→ **LISTED ENTRIES**
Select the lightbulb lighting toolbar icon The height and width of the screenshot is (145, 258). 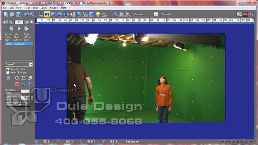[x=98, y=14]
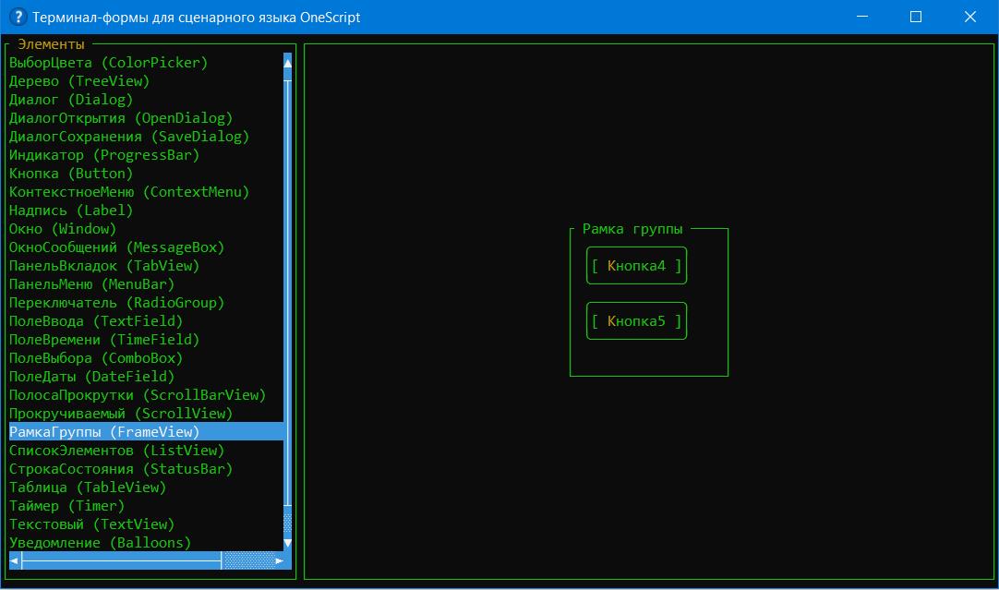Select Таблица (TableView) in the elements list
Viewport: 999px width, 590px height.
(87, 488)
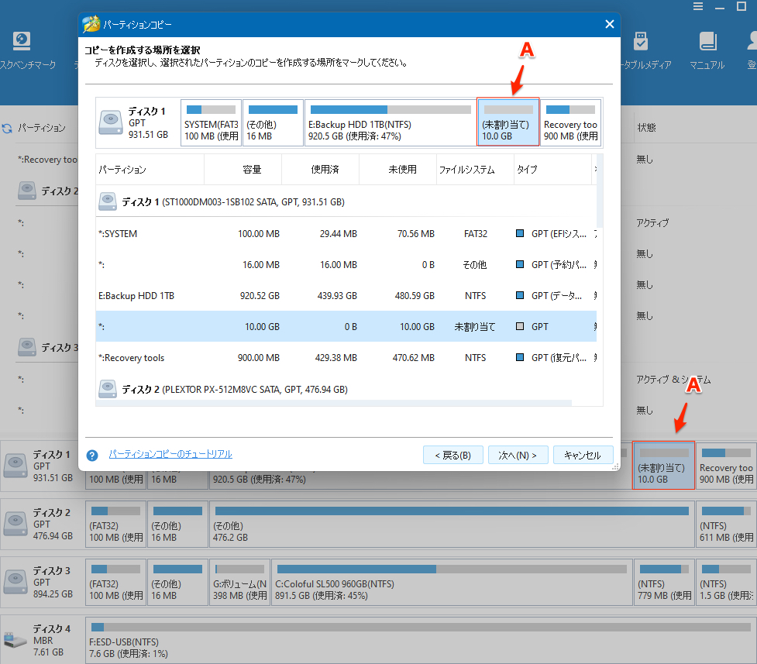The image size is (757, 664).
Task: Click the hamburger menu icon in title bar
Action: coord(697,7)
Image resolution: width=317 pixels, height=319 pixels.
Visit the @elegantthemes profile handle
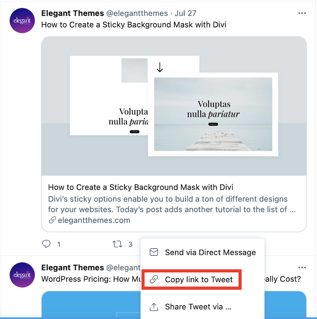pos(137,13)
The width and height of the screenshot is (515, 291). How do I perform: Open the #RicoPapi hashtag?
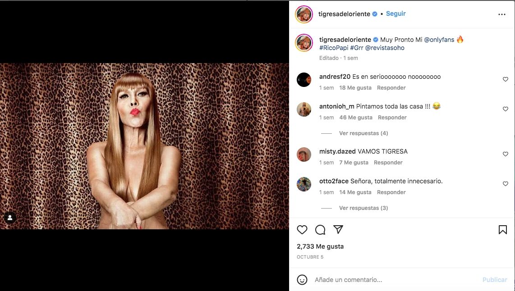click(x=334, y=48)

→ **ABOUT THIS TASK**
Retype the lines exactly. Begin at the one that holds "Image resolution: width=317", stop at the last line of the entries above, and drop the pictures.

→ **ANSWER TO THE PROBLEM**
Image resolution: width=317 pixels, height=319 pixels.
Visit the @elegantthemes profile handle
pos(137,13)
The width and height of the screenshot is (515, 291). How do I perform: Open the #RicoPapi hashtag?
click(x=334, y=48)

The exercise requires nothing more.